Он сумел совершить два путешествия: одно в Ножан, второе в Тур, где он совершенно неожиданно получил поддержку по части литературы. Джойс познакомился и подружился с сиамцем, который тоже занимался в библиотеке Сент-Женевьев, и уговорил его съездить в Тур послушать замечательного тенора, певшего в тамошнем соборе. В станционном киоске он увидел книжку Эдуара Дюжардена, о котором он помнил, что это друг Джорджа Мура. То были знаменитые «Лавровые деревья срублены». Всю последующую жизнь Джойс не обращал внимания на критиков, приписывавших ему заимствование внутреннего монолога и «потока сознания» у кого угодно, и с нечастой у него откровенностью признавался в том, что считает честью для себя научиться этому у Дюжардена.
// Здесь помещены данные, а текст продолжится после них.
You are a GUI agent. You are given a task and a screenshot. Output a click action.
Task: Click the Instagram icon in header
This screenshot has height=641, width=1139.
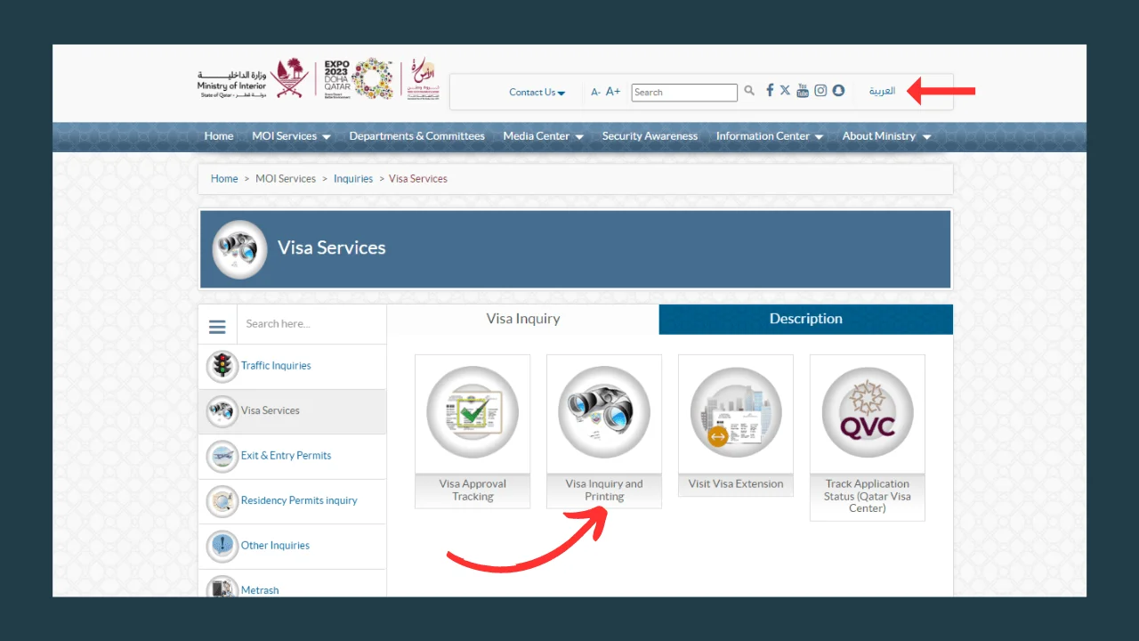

Сиамец тоже был удостоен чести: когда он зрелым человеком узнал о славе своего парижского знакомого, то поменял свое имя Рене на Рене-Улисс; Джойсу это польстило еще и тем, что Рене-Улисс принадлежал к королевскому дому.
С деньгами стало чуть полегче. Джо Кейси регулярно одалживал ему небольшие суммы, Патрис тоже, были и щедрые случайные знакомые. Гогарти в ответ на его просьбу прислал целый фунт. Он освоил науку экспатриантов — попадать к обеду и ужину в домах знакомых; метод работал с французами, но давал осечку с американцами и англичанами. Появился ученик, заплативший аванс за несколько уроков. Капали маленькие гонорары за редкие обзоры для «Дейли экспресс». «Спикер» заплатил ему за рецензию, но частями и очень скудно. Хозяйка гостиницы отказывалась поддерживать будущую славу и требовала выплат в счет современности. Матери он жаловался на «самый подлый голод» и пояснял, что, несмотря на строго соблюдаемое «правило чечевицы», предписывавшее две трапезы в течение шестидесяти часов, «слегка ослабел». Одежда постыдно износилась, он перестал бриться и отпустил бороду. На ирландский бал в День святого Патрика ему пойти не удалось, потому что у него не было фрака — довольно смешная жалоба для того, кому нечего есть, но вполне понятная для человека его лет. Мэй Джойс решает во что бы то ни стало помочь ему с одеждой. А он тем временем пытается взять интервью у Анри Фурнье, ведущего французского соперника Джеймса Гордона Беннетта в автомобильных гонках, которые должны состояться будущим летом в Дублине. Интервью получилось скучное и довольно вялое, но «Айриш таймс» его купила — еще бы, свежие новости из Парижа!